Regular exercise is a good way to both prevent and manage type 2 diabetes. Many people, however, are unaware that walking – a low-impact exercise that improves blood flow and lowers blood pressure – can help stave off diabetes. Additionally, higher daily step counts can help people with diabetes reach their blood glucose (blood sugar) targets.
“A major complication of uncontrolled blood sugar is heart disease,” says Andrea Klein RN, BSN, CDCES, CCRP, Director of Preventive Medicine and Wellness, Dignity Health Yavapai Regional Medical Center. “Two out of three people who have diabetes also have high blood pressure, which increases your chances of heart attack and stroke. Walking is an excellent way to improve your cardiovascular health and manage your blood-sugar levels.”
Are you ready to launch a new walking program or step up your current commitment to walking? Either way, Klein recommends getting your health care provider’s clearance before you begin. This is especially important if you are among the one in three American adults who has prediabetes or the 11 percent with a diabetes diagnosis.
Now is the time
November is National Diabetes Month, a good time to launch a walking program. Here are five tips that will get you moving in the right direction.
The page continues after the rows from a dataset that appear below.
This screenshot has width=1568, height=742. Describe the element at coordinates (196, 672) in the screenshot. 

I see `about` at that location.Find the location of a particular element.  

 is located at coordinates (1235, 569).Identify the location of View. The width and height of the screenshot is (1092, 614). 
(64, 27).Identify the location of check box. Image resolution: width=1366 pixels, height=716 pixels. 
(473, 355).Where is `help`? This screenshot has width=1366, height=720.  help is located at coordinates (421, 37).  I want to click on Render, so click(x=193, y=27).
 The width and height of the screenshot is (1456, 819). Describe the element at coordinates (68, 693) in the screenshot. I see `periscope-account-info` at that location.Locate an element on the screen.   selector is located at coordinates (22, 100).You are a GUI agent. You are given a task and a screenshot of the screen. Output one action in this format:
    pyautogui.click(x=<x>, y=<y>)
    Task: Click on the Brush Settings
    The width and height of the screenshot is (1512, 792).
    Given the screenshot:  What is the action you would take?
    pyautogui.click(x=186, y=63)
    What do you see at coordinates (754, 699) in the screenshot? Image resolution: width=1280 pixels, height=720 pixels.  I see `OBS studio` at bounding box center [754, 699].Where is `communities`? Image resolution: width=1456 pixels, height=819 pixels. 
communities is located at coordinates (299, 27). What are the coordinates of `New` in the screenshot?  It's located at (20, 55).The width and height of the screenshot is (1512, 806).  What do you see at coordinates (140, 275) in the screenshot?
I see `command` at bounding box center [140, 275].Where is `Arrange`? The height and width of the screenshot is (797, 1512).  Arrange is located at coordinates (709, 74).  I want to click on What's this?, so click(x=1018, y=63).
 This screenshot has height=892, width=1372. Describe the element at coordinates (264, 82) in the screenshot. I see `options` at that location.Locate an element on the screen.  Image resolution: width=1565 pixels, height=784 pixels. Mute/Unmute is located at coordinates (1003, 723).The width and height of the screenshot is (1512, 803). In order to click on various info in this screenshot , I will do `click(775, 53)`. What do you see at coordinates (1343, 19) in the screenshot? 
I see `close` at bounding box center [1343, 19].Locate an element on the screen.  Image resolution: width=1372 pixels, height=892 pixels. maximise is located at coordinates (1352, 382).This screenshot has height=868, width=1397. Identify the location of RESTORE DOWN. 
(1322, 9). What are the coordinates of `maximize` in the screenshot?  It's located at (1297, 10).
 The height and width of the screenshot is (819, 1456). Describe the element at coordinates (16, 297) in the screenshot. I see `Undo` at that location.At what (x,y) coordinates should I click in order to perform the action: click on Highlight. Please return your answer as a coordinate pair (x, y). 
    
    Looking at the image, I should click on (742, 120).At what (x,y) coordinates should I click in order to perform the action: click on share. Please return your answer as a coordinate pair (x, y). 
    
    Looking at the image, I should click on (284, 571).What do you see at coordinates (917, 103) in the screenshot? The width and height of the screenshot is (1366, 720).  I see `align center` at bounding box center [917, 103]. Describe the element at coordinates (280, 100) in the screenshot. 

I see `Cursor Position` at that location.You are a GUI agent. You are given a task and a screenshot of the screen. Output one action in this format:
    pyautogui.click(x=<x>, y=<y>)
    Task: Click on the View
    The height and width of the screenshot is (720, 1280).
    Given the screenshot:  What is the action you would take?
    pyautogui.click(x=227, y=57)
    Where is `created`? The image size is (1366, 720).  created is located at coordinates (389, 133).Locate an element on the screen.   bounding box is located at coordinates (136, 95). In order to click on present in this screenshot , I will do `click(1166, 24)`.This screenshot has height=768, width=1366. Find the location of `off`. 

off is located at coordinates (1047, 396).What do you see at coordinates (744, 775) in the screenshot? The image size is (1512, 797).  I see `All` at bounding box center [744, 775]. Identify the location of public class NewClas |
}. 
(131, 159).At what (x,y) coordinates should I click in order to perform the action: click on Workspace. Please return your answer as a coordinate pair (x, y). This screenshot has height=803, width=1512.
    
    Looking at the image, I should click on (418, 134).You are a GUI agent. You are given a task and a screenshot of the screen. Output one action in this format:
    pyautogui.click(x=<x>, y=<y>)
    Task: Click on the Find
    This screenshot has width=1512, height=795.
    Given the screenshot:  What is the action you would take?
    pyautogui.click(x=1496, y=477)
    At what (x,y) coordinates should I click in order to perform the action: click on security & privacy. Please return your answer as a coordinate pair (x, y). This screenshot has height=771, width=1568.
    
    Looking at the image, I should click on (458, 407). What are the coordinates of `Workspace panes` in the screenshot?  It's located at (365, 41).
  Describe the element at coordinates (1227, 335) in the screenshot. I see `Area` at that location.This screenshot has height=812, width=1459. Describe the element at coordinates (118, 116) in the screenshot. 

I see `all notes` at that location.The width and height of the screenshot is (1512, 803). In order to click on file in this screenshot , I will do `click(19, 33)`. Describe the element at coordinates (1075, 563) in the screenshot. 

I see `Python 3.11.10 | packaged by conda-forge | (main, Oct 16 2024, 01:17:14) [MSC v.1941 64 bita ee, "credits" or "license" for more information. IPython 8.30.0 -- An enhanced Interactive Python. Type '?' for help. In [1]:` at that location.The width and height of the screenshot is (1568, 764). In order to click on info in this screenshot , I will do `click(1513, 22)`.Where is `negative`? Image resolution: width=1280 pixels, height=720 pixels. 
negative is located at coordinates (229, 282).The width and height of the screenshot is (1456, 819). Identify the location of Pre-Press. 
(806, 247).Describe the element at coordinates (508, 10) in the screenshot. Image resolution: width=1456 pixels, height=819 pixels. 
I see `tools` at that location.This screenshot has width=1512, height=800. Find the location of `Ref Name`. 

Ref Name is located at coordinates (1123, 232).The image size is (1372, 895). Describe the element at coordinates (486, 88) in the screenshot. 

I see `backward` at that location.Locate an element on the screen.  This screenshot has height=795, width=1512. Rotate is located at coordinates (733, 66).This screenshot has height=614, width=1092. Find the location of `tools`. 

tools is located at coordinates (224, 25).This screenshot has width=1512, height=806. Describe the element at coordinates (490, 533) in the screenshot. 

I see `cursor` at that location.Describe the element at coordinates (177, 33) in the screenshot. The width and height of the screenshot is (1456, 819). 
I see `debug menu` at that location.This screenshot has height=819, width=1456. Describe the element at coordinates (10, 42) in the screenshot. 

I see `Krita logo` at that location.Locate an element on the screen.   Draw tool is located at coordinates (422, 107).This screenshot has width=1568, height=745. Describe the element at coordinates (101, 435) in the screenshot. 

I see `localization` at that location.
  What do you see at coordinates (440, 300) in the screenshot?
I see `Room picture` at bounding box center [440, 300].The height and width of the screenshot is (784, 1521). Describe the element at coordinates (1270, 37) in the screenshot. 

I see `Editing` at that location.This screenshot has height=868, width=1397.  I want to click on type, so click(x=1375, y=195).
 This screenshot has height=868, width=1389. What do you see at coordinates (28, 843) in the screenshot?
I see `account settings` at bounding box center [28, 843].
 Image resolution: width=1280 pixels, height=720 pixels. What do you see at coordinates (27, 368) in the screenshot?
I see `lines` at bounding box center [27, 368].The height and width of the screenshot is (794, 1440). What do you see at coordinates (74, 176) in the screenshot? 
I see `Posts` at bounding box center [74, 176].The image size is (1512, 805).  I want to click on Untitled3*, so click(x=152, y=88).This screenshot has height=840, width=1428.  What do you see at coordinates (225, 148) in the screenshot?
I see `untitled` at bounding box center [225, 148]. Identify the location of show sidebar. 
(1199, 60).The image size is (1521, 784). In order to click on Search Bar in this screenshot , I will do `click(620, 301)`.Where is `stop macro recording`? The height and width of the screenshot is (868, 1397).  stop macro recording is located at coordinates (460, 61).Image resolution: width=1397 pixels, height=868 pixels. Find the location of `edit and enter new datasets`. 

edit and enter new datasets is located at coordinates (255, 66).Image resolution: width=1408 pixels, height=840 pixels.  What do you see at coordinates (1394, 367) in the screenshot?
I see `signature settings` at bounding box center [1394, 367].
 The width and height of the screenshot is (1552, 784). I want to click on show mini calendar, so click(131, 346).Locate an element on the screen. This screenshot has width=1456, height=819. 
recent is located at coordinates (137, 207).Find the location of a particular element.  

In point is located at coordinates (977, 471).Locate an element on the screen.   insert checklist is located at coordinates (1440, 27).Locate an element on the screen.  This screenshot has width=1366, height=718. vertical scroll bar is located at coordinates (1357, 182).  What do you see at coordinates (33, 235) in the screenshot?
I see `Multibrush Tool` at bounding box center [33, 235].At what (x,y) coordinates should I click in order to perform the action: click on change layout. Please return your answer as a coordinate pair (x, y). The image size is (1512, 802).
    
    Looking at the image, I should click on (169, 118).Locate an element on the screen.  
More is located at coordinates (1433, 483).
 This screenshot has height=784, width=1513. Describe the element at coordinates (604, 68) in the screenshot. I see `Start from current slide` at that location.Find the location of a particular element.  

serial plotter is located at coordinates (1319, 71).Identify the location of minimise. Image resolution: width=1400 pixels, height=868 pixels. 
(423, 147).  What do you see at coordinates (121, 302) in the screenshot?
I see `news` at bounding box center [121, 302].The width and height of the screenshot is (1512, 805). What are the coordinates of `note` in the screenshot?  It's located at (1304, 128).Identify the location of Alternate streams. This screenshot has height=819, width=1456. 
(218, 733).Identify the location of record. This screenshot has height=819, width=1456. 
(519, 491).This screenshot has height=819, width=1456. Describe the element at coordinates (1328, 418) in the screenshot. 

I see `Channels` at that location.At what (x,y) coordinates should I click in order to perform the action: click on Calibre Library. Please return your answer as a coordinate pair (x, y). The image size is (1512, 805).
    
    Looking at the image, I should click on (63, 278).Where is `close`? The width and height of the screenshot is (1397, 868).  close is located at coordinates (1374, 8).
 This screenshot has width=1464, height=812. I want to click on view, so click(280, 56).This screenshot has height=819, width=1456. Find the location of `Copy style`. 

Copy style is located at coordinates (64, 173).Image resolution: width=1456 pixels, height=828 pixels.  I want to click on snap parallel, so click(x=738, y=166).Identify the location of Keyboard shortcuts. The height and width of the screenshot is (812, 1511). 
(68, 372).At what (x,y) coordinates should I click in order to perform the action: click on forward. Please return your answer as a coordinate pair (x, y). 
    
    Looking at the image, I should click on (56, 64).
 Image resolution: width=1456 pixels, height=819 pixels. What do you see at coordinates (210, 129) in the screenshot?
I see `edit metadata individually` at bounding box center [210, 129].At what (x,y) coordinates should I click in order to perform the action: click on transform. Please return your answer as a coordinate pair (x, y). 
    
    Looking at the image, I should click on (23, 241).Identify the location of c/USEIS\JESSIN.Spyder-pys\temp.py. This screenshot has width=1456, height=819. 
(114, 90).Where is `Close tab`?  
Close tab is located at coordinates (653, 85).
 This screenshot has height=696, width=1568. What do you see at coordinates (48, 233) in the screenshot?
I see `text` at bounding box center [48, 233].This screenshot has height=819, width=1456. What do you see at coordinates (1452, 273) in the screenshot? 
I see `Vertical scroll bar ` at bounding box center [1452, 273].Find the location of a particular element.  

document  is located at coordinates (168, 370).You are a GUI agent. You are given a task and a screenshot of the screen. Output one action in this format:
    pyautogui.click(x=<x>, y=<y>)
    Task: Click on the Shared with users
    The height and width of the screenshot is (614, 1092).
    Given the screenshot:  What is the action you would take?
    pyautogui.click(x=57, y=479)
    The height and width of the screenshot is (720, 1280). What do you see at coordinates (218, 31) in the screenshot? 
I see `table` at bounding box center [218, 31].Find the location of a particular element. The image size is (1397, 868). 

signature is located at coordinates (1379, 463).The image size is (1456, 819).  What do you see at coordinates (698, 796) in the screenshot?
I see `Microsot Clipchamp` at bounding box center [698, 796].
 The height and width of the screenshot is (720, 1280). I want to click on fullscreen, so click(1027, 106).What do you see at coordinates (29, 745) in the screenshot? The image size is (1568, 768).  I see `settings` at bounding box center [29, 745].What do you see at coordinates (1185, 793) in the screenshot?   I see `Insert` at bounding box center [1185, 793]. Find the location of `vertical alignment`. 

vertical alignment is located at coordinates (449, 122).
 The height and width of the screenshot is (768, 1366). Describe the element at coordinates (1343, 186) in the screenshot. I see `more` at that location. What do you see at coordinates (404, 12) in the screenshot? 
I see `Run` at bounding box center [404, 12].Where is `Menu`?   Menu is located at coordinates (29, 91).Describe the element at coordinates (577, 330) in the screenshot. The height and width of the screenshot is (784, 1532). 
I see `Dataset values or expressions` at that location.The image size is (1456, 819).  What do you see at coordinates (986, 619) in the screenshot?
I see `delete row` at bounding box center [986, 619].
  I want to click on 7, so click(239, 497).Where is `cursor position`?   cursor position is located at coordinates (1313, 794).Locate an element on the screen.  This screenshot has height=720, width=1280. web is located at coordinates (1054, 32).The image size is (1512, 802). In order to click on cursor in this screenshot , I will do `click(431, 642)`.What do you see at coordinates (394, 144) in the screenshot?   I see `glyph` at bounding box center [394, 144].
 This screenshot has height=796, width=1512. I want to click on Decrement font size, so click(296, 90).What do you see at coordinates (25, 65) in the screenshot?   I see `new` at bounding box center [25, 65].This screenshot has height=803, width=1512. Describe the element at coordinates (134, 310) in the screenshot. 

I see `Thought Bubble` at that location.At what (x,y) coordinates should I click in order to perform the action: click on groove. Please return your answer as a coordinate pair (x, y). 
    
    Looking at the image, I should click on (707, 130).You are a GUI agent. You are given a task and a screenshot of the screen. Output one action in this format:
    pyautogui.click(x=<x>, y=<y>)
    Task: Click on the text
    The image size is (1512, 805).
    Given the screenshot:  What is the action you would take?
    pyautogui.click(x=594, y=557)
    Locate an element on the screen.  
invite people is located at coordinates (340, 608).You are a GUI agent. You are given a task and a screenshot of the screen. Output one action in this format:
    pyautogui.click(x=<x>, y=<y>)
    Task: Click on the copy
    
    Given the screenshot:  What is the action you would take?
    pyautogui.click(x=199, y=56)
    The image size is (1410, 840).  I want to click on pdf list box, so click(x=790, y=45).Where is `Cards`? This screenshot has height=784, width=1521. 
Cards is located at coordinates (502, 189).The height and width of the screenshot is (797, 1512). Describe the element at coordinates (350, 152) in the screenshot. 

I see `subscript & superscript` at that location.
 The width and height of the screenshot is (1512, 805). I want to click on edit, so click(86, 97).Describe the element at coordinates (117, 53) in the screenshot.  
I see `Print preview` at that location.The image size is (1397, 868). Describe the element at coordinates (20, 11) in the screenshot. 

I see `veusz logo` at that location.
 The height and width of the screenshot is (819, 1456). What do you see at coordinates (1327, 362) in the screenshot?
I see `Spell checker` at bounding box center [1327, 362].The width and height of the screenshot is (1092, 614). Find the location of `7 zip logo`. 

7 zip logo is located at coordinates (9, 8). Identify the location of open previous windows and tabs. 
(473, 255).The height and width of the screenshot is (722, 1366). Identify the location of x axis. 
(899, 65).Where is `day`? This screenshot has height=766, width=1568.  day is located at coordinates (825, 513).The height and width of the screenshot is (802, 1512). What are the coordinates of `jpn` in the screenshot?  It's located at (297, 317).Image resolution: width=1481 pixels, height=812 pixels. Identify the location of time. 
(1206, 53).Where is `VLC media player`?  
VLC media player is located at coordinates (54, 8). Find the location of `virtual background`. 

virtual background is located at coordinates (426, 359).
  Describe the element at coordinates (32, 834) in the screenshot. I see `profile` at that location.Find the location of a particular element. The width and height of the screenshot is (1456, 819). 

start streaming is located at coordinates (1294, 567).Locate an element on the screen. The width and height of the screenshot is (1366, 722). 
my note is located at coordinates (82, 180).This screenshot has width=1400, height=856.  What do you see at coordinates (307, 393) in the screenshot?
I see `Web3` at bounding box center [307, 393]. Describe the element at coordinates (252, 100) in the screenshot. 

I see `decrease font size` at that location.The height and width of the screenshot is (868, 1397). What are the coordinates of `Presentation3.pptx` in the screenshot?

- Prepare for your walk (especially longer ones) – Foot issues can be a factor for people with diabetes, which is why Klein recommends purchasing a good pair of walking shoes. If a continuous glucose monitor (CGM) is an option, it’s also a good investment. Sync your CGM with your smartphone for real-time access to glucose levels. “Stay hydrated, take along a few glucose tablets, and pack an energy bar for emergencies,” says Klein. “Be prepared and think through everything you may need, especially if you’re taking a long walk or hike.”
- Take walks when they will benefit you most – Research shows that a 20 to 30-minute walk taken approximately a half-hour after breakfast, lunch, or dinner can reduce spikes in blood sugar.
- Work up to more steps – The more active you are, the less likely you are to develop type 2 diabetes. Work your way up to approximately 10,000 steps per day or to a 30-minute daily walk. If it’s difficult to walk 30 minutes at a time, take shorter walks throughout the day—10 minutes in the morning, afternoon, and evening.
- Pick up the pace as you get stronger – People who walk briskly – between 80 and 100 steps per minute – have overall better health outcomes compared with those who walk a similar amount each day but at a slower pace.
- Walk with a buddy, if possible – You’re more likely to stay with your walking routine if you walk with a friend. Klein recommends people with diabetes wear a medical alert band, especially when taking a solo walk or hike. Whatever type of fitness program you take on, it’s important to stick to it. “The benefits of exercise build over time,” explains Klein. “People who engage in regular, moderately intense physical activity are at about 30 percent lower risk for type 2 diabetes than people who are sedentary.”